This case was before the court for consideration of the parties’ Joint Statement regarding restrictions on communications with putative class members, as required by L.R. 23.1(C)(2) of the Northern District of Georgia.
The specific issue raised by the parties’ Joint Submission was explained as follows:
In the Joint Statement, Plaintiffs raise a concern that Defendants will question putative class members about a policy requiring employees to lodge contemporaneous internal complaints about incorrect pay (“Complaint Policy”). Plaintiffs fear that if representatives of Defendants raise the Complaint Policy in communications with putative plaintiffs, the putative plaintiffs will believe that their failure to have lodged a contemporaneous complaint about incorrect pay may have been a violation of company policy that could result in their termination from employment. In its portion of the Joint Statement, Defendants do not deny an intention to make such inquiries of employees.
Initially the court discussed the basic applicable law:
[A]n order limiting communication between parties and potential class members should be based on a clear record and specific findings that reflect a weighing of a need for limitation and the potential interference with the rights of the parties. Only such a determination can insure that the court is furthering, rather than hindering, the policies embodied in the Federal Rules of Civil Procedure, especially Rule 23.
Gulf Oil Co. v. Bernard, 452 U.S. 89, 101–102, 101 S.Ct. 2193, 68 L.Ed.2d 693 (1981). “Unsupervised, unilateral communications with the plaintiff class sabotage the goal of informed consent by urging exclusion on the basis of a one-sided presentation of the facts, without opportunity for rebuttal. The damages from misstatements could well be irreparable.” Kleiner v. First Nat’l Bank of Atlanta, 751 F.2d 1193, 1203 (11th Cir.1985).

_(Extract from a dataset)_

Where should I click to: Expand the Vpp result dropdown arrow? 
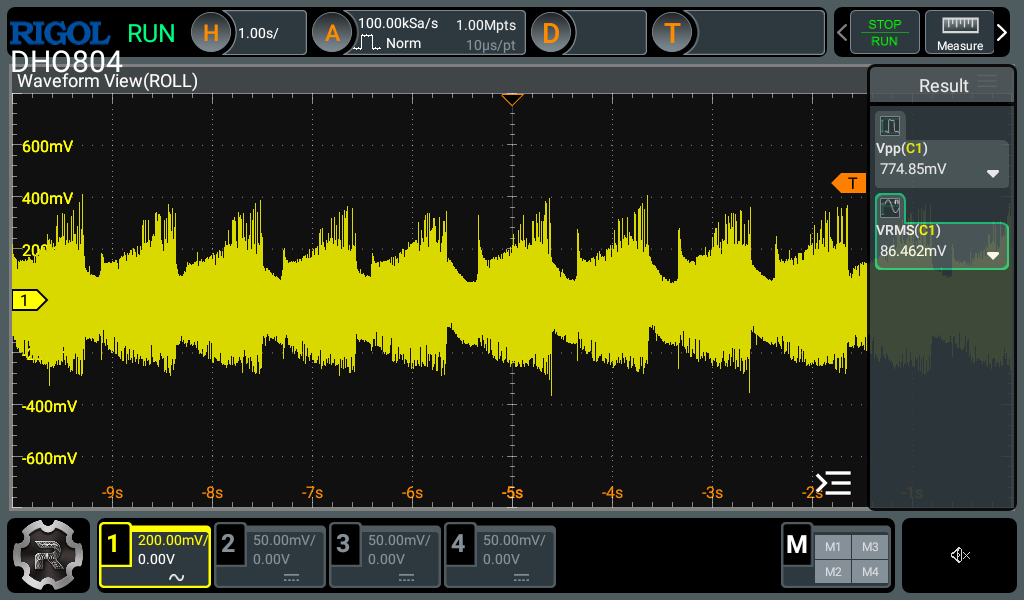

Based on its conclusion that there were inherent risks in the anticipated questioning by the defendants, the court held that the defendants were barred from communicating with former employee putative class members regarding the subject matter of the case, outside of the regular discovery process in the case and without the consent of plaintiff’s counsel. While the court permitted defendants’ counsel to speak with current employees who were putative class members, it set forth detailed prerequisites prior to any such communications, in order to safeguard against defenadnts’ improperly influencing putative class members from exercising their rights under the FLSA:
The Court finds that the risks inherent in the anticipated questioning by Defendants warrant the following limitations on Defendants’ communications with potential class members.
There shall be no communications with any named Plaintiff or with any current or future opt-in Plaintiffs outside the formal discovery process or without the consent of the named Plaintiff’s counsel of record, except-as to any currently employed present or future opt-in Plaintiff-for routine business matters unrelated to this action.
With respect to any presentation of information, including any views or opinions, to any “putative class members” by the Defendants—whether acting through management, counsel, other employees, or any other agent of any kind—that relates to the allegations and claims in this action, whether for the purpose of gathering information in a one-on-one or group basis to defend this action or to address any employee complaints regarding past, current or future compensation practices, such communication shall commence with the following statements:
(a) The person(s) present on the Defendants’ behalf is a Defendant employee or agent acting at the direction of Defendants’ management;
(b) The person(s) present on the Defendants’ behalf is there to address a lawsuit filed against the Defendants, as well as employee complaints, involving allegations that the Defendants failed to pay employees all the wages and overtime they had earned and were entitled to receive;
(c) The lawsuit is a class-action—which means the individual may receive money as a result of the lawsuit;
(d) The allegations of wrongdoing (accurately stated), accompanied by a copy of the Third Amended Complaint;
(e) The “putative class member” is under no obligation to stay, or listen, or speak, or respond;
(f) No record of anyone who does not stay, speak, or respond is being made and no record of who does not stay, speak, or respond will be made at any future time;
(g) No adverse action will be taken if the “putative class member” chooses not to stay, speak, or respond;
(h) No adverse action will be taken if the “putative class member” says, in substance, they believe they not were not properly compensated or did not receive all compensation owed to them, whether or not they complained to anyone about any compensation issues; and
(i) The “putative class member” is free to leave at any time, including at this point.
Click Wilson v. Regions Financial Corporation to read the entire Order Regarding Communications With Putative Class Members.
While the procedural posture of this case was somewhat unique, in that the Northern District of Georgia has a detailed/explicit rule regarding pre-certification communications (and there was a Rule 23 class claim in addition to the FLSA collective action claim), this decision will likely serve as a blueprint for many courts going forward, given the chilling effect unilateral meetings with current and former employees can have, as many courts have previously noted.